A luta de Jacó com o anjo também é nossa luta.
Uma
das belíssimas, não menos importantes que tantas outras, passagens
bíblicas situada no Livro do Gênesis, revela-nos a luta do Patriarca
Jacó com o anjo. Vejamos cuidadosamente o texto em questão: “E
levantou-se aquela mesma noite, e tomou as suas duas mulheres, e as suas
duas servas, e os seus onze filhos, e passou o vau de Jaboque. E
tomou-os e fê-los passar o ribeiro; e fez passar tudo o que tinha. Jacó,
porém, ficou só; e lutou com ele um varão, até que a alva subia. E,
vendo que não prevalecia contra ele, tocou a juntura de sua coxa; e se
deslocou a juntura da coxa de Jacó, lutando com ele. E disse: Deixa-me
ir, porque já a alva subiu. Porém ele disse: Não te deixarei ir, se me
não abençoares. E disse-lhe: Qual é o teu nome? E ele disse: Jacó.
Então, disse: Não se chamará mais o teu nome Jacó, mas Israel, pois,
como príncipe, lutaste com Deus e com os homens e prevaleceste. E Jacó
lhe perguntou e disse: Dá-me, peço-te, a saber o teu nome. E disse: Por
que perguntas pelo meu nome? E abençoou-o ali. E chamou Jacó o nome
daquele lugar Peniel, porque dizia: Tenho visto a Deus face a face, e a
minha alma foi salva. E saiu-lhe o sol, quando passou a Peniel; e
manquejava da sua coxa. Por isso, os filhos de Israel não comem o nervo
encolhido, que está sobre a juntura da coxa, até o dia de hoje,
porquanto ele tocara a juntura da coxa de Jacó no nervo encolhido”(Gn.
32. 22-32).
Lendo
esse texto, lembro-me de uma expressão valiosíssima de Ezra Pound que
eleva a imagem da cena de qualquer escrita. Em se tratando mais ainda da
Sagrada Escritura, cabe muito bem o seu dizer ao afirmar que “é melhor
produzir uma imagem na vida do que obras volumosas”. Ou seja, ela está
enfatizando a qualidade do texto e não a sua quantidade, o que é
formidável. Depois, a luta de Jacó com o anjo representa o sinal do
homem que deseja ardentemente a Revelação de Deus; uma verdadeira luta,
cuja conquista é a visão. Jacó está lutando por uma visão de Deus. O
episódio da luta de Jacó com o anjo significa afirmativamente a busca
pelo conhecimento do Mistério da realidade; Uma busca pelo conhecimento
do rosto secreto da realidade.
Deus,
quando se revela, deixa na carne de Jacó uma ferida que é a marca de
sua presença; um marco de Deus na história de Jacó. Após a luta, Deus
muda a carne, o nome de Jacó que vai se chamar Israel. Portanto, Deus
muda a natureza de Jacó. O poder de Deus é tão maravilhoso e majestoso
que se afirma na mudança de seu servo Jacó, uma vez que vê o “sol sair”

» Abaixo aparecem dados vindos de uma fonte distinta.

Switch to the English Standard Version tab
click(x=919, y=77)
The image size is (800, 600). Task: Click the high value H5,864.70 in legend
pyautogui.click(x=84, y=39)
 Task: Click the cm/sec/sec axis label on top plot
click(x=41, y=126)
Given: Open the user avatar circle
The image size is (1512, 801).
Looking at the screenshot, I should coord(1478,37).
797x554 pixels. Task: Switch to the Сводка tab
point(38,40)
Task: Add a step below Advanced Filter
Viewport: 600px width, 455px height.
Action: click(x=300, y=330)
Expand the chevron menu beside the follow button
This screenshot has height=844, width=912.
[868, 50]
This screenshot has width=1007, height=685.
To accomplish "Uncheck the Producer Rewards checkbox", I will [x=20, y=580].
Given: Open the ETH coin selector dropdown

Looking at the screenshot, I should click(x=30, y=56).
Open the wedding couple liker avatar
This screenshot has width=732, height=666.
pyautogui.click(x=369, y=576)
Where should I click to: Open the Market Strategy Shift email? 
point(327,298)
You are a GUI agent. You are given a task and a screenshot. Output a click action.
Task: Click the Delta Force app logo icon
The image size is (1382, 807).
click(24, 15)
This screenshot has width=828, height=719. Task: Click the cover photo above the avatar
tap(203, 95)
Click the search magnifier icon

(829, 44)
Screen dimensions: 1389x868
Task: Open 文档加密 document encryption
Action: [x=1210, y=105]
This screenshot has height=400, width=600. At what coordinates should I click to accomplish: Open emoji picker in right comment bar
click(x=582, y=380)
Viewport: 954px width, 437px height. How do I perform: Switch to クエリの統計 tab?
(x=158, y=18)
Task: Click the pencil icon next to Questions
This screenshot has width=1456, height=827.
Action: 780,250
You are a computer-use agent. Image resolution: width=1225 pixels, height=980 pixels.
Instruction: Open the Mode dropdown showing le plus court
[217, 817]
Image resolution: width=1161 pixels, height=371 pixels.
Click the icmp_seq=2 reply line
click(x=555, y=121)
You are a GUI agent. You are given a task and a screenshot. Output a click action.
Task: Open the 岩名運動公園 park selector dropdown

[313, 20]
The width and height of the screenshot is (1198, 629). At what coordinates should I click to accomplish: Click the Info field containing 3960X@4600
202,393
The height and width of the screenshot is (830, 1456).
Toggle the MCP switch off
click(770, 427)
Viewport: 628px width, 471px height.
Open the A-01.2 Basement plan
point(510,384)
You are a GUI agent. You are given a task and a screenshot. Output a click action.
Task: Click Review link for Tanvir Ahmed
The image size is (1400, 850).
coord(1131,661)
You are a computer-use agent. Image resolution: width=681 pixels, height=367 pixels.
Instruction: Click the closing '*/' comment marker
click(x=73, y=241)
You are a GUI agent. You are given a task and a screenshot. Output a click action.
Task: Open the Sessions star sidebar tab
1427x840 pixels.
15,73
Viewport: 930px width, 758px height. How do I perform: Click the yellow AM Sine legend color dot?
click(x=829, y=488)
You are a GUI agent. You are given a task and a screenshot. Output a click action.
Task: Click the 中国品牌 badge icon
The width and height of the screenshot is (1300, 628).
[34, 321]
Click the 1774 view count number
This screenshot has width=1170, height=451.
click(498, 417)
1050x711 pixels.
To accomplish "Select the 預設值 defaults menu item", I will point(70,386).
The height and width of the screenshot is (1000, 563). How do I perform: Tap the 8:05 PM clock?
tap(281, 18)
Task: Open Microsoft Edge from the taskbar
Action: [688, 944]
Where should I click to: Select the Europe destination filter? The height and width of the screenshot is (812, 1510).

novamente sobre ele. Tão radical é a mudança que antes não percebia
sequer o sol nascer em sua vida, agora a imagem do sol no texto quer
dizer uma mudança de percepção. A luz de Deus passa a brilhar sobre a
vida de seu servo.
O
impressionante desse texto bíblico encerrado com a conquista de Jacó -
“Tenho visto a Deus face a face, e a minha alma foi salva”- é sua
capacidade de nos remontar ao Novo Testamento. Peguem pela memória. Quem
não lembra as expressões: “gerados de novo” em 1Pd. 1.3-5; “Novo
Nascimento” em Jo. 3 com Nicodemos; “Nova criatura” em 1Cor. 5,17 com
Paulo. São experiências equivalentes que nos mostram o desejo de mudança
de vida, em contextos diferentes, pois nestes Deus é já verbo encarnado
enviado pelo Pai para nos salvar. E, embora vendo Deus participar de
suas vidas, a mudança ou a conversão é rejeitada por muitos.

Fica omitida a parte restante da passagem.